Nabbir, an undertrial prisoner, alleged he was tortured and denied food for two days by a jail superintendent.

New Delhi: A Delhi court has called for an enquiry after a Muslim undertrial person was branded with an Om symbol, allegedly by a Tihar jail superintendent.

Nabbir, an undertrial prisoner at the Tihar jail, told his family that he was branded with an Om symbol and was not fed for two days on April 12. He said that he was subjected to cruel and inhuman treatment by jail superintendent Rajesh Chauhan. After his family informed his counsel, the counsel moved an application in the court.

The court inspected Nabbir’s burn marks and is also in possession of photographs showing the mark.

In an order calling for an enquiry, the court said, “The allegations raised by the accused are of serious nature and required immediate intervention… a notice is being issued to DGP, Prisoner, Head Quarter, Jail No. 4, New Delhi to get the medical examination of accused Nabbir conducted with immediate effect and also to make enquiry report regarding the burn imprinted ‘Om’ mark on the person of the accused.”

It said necessary CCTV footage should be collected, in addition to statements of other inmates. “It is further directed that necessary arrangements be made to ensure the safety of accused in jail and he be immediately removed from the direct or indirect supervision of jail superintendent Rajesh Chauhan,” the order read.

Also Read: Why We Need to Talk About the Condition of India’s Prisons

The order was issued on Wednesday and asked for the report to be filed by Thursday. It is unclear if the report has been filed or not.

There have been several reports of undertrial prisoners being tortured or persecuted in jails. Alarmingly, the National Human Rights Commission said in April last year that 21 undertrial prisoners affiliated with the Students Islamic Movement of India were tortured, assaulted, persecuted based on their religion and were denied medical treatment.

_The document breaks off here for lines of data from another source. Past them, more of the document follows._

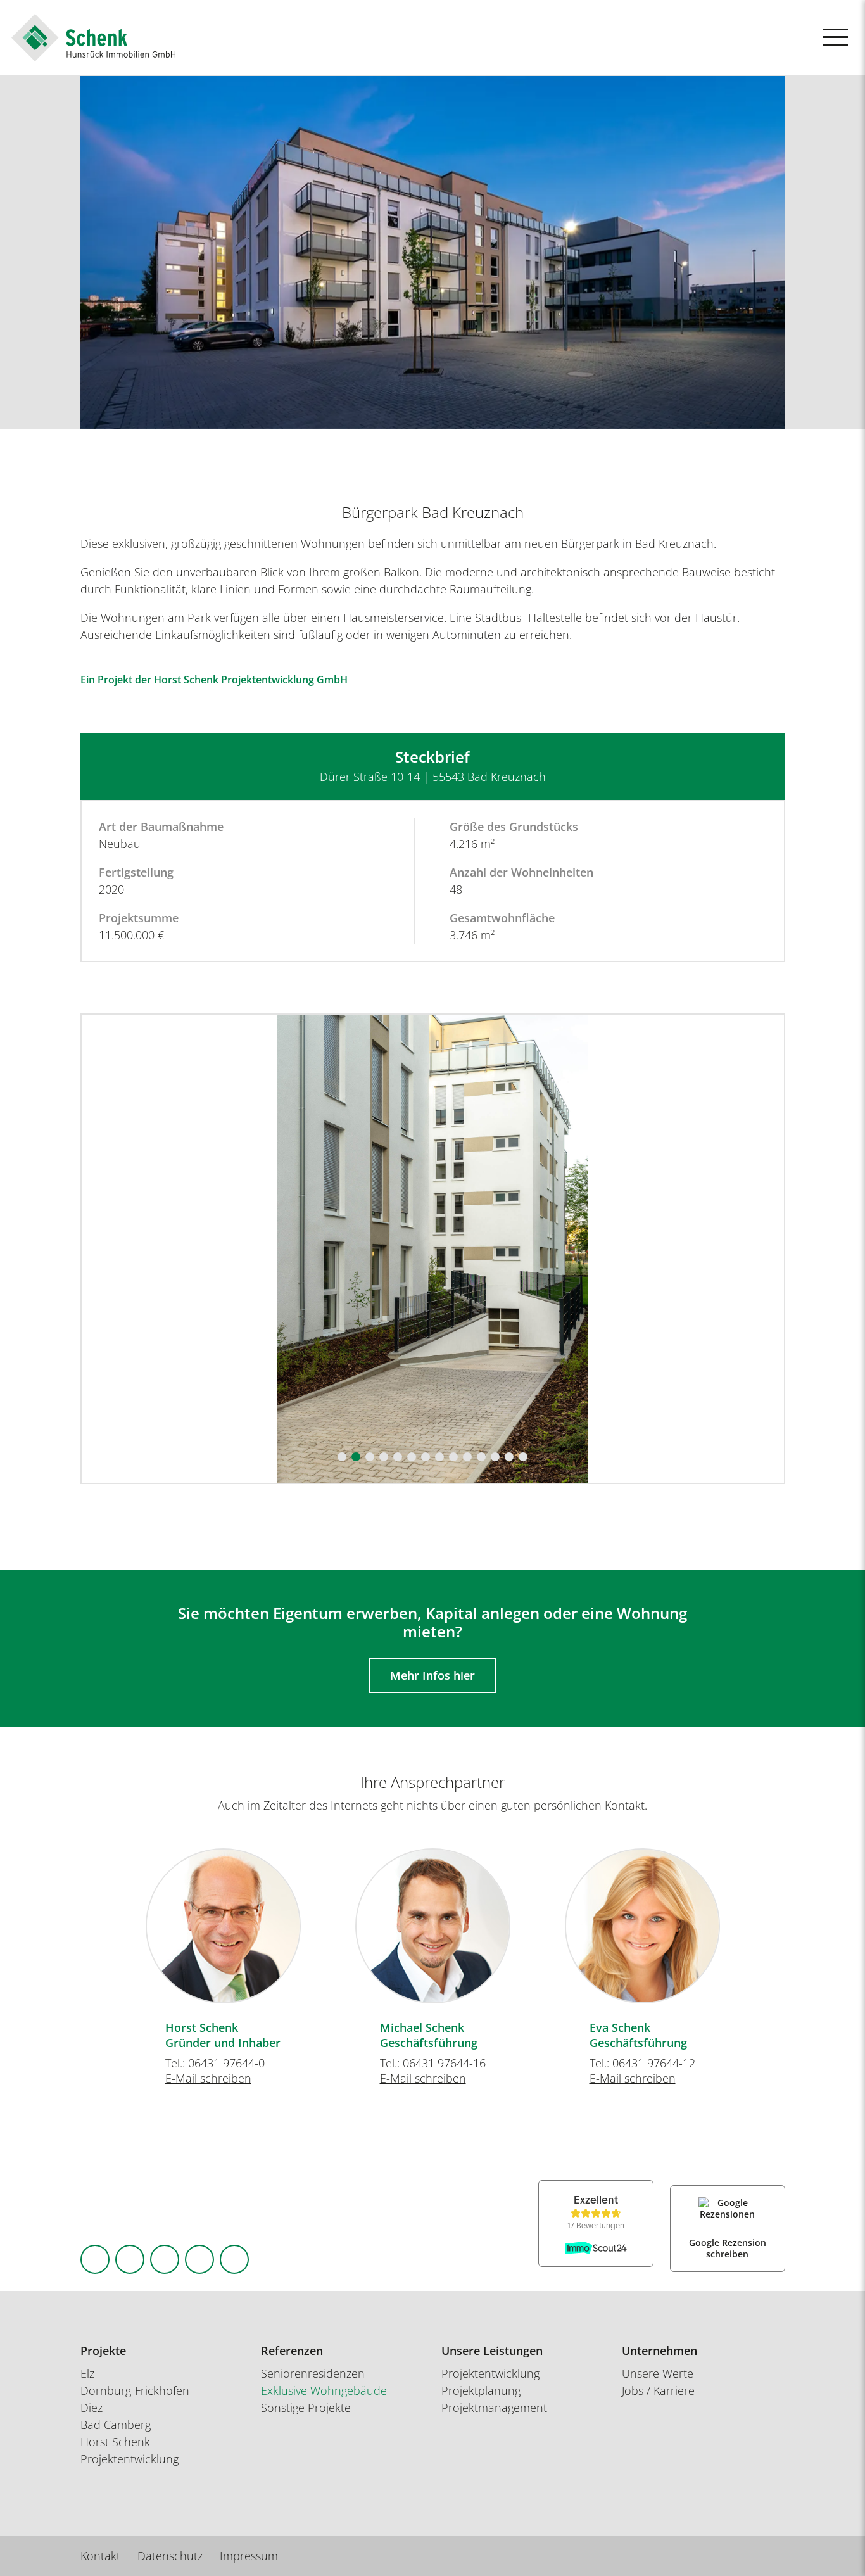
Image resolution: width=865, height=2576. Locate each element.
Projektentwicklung (490, 2373)
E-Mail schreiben (208, 2078)
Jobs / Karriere (658, 2390)
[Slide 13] (509, 1456)
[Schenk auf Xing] (199, 2259)
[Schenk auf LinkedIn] (164, 2259)
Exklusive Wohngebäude (324, 2390)
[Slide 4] (383, 1456)
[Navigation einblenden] (835, 37)
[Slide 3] (369, 1456)
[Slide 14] (523, 1456)
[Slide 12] (495, 1456)
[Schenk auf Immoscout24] (234, 2259)
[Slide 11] (481, 1456)
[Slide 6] (411, 1456)
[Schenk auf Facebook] (95, 2259)
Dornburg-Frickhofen (134, 2390)
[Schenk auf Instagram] (129, 2259)
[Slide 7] (425, 1456)
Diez (91, 2407)
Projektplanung (481, 2390)
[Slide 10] (467, 1456)
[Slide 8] (439, 1456)
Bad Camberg (115, 2424)
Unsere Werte (657, 2373)
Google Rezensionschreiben (727, 2248)
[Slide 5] (397, 1456)
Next (763, 1921)
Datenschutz (170, 2555)
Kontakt (100, 2555)
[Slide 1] (342, 1456)
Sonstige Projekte (306, 2407)
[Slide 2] (355, 1456)
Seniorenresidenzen (313, 2373)
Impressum (249, 2555)
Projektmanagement (494, 2407)
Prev (101, 1921)
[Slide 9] (453, 1456)
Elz (87, 2373)
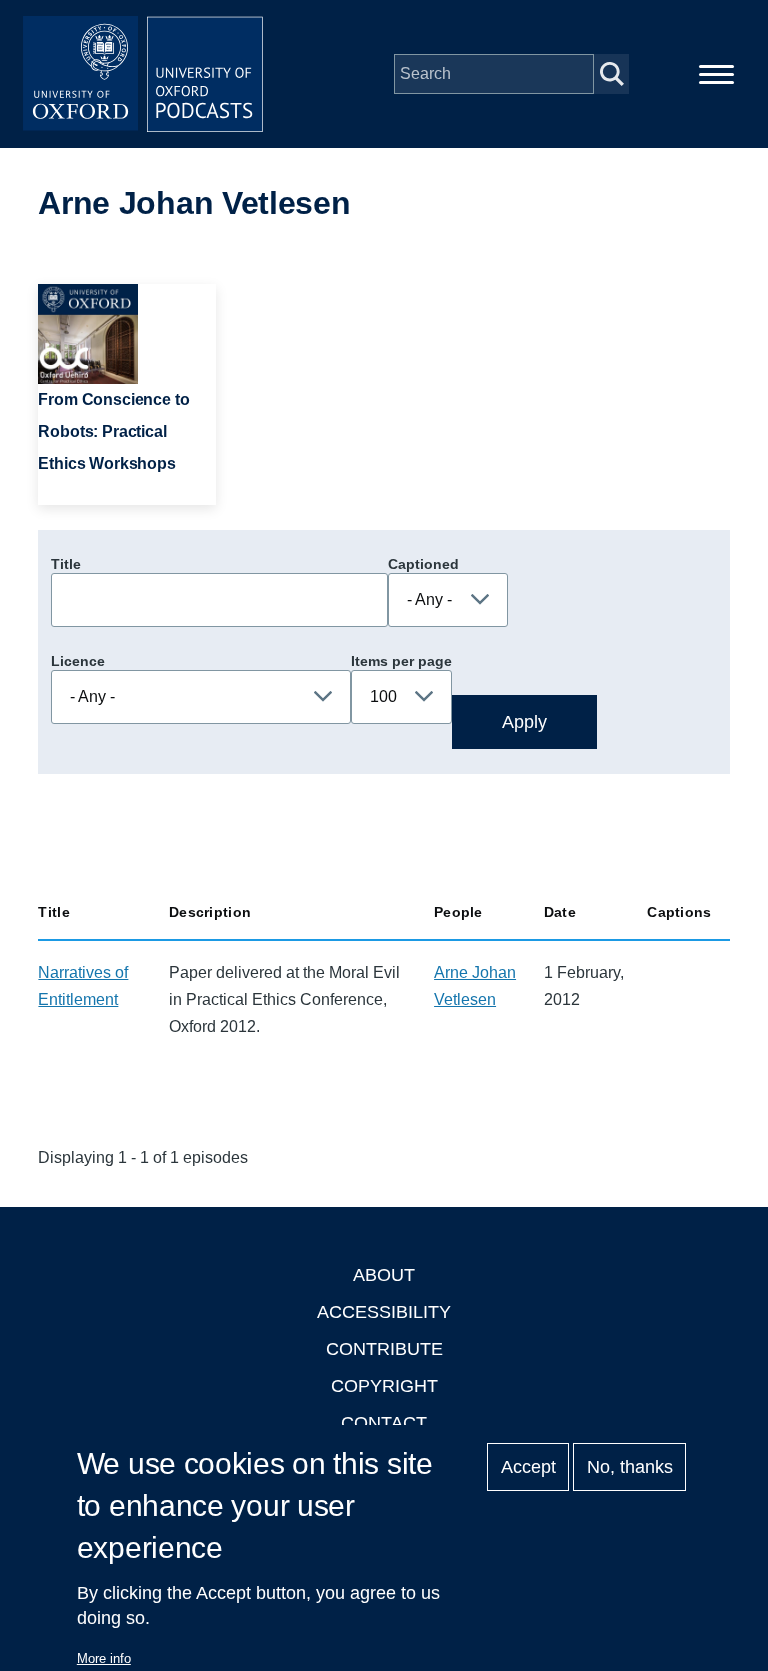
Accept (528, 1467)
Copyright (384, 1386)
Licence (78, 661)
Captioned (423, 564)
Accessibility (384, 1312)
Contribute (384, 1349)
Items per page (401, 661)
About (384, 1275)
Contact (384, 1423)
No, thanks (630, 1467)
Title (66, 564)
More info (104, 1658)
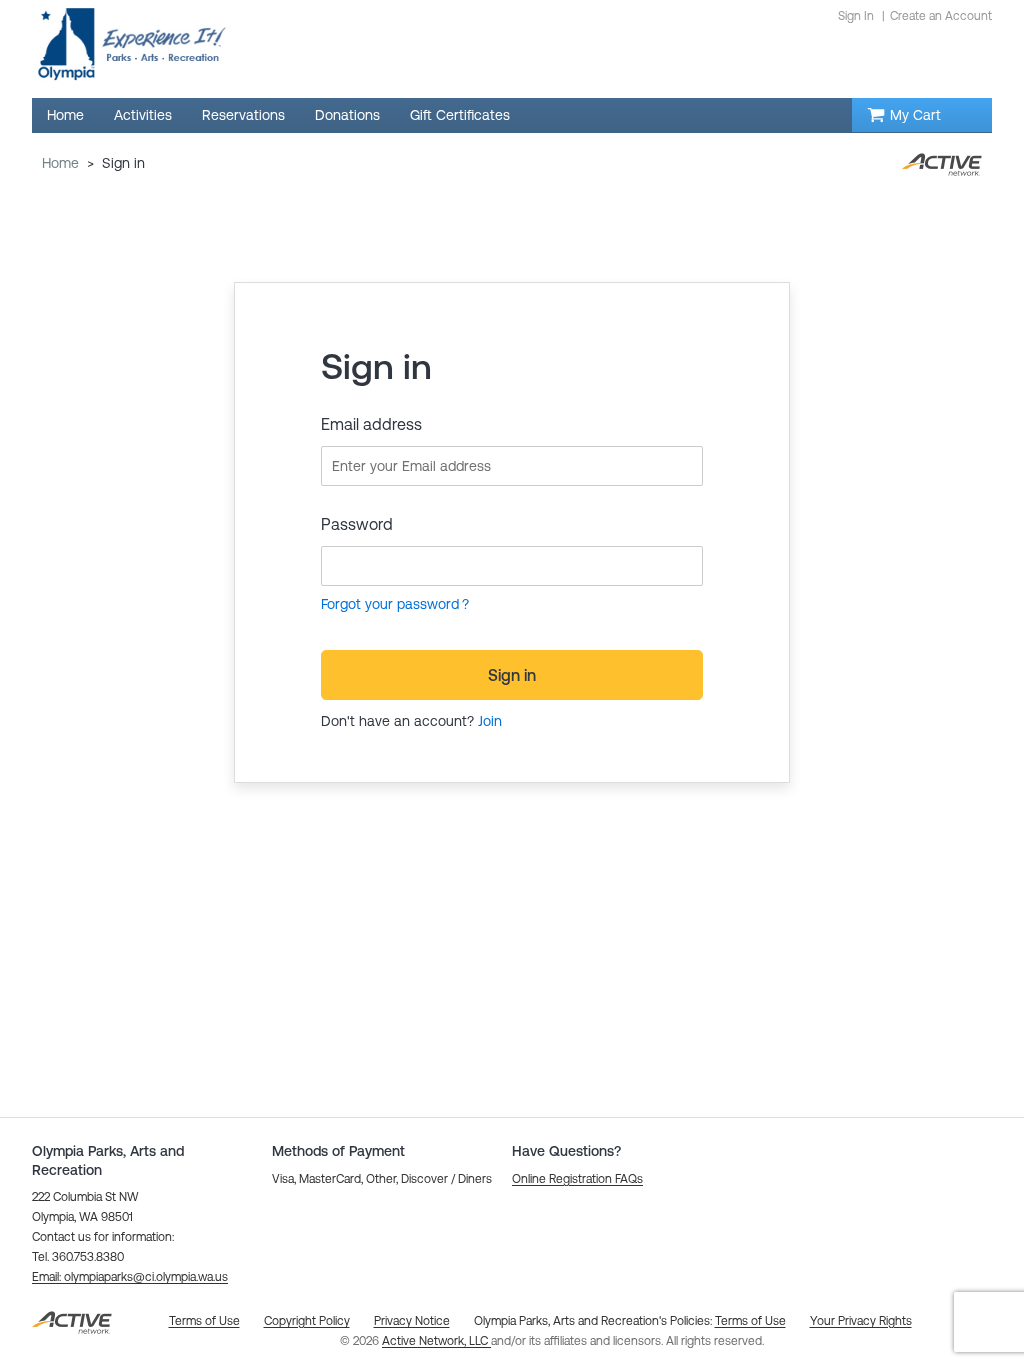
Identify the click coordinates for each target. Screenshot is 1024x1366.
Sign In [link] (856, 16)
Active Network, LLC (436, 1341)
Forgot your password (390, 604)
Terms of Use (750, 1321)
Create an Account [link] (941, 16)
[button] (130, 1277)
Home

In the 273rd Law Commission report, a recommendation was made that state agents – policemen, military and paramilitary personnel – accused of committing custodial torture should be criminally prosecuted instead of just facing administrative action.

There have also been a distressing number of custodial deaths reported in India. Based on a statistics filed in the Rajya Sabha, a report estimated that between April 2017 and February 2018, 1,674 cases of custodial deaths were recorded.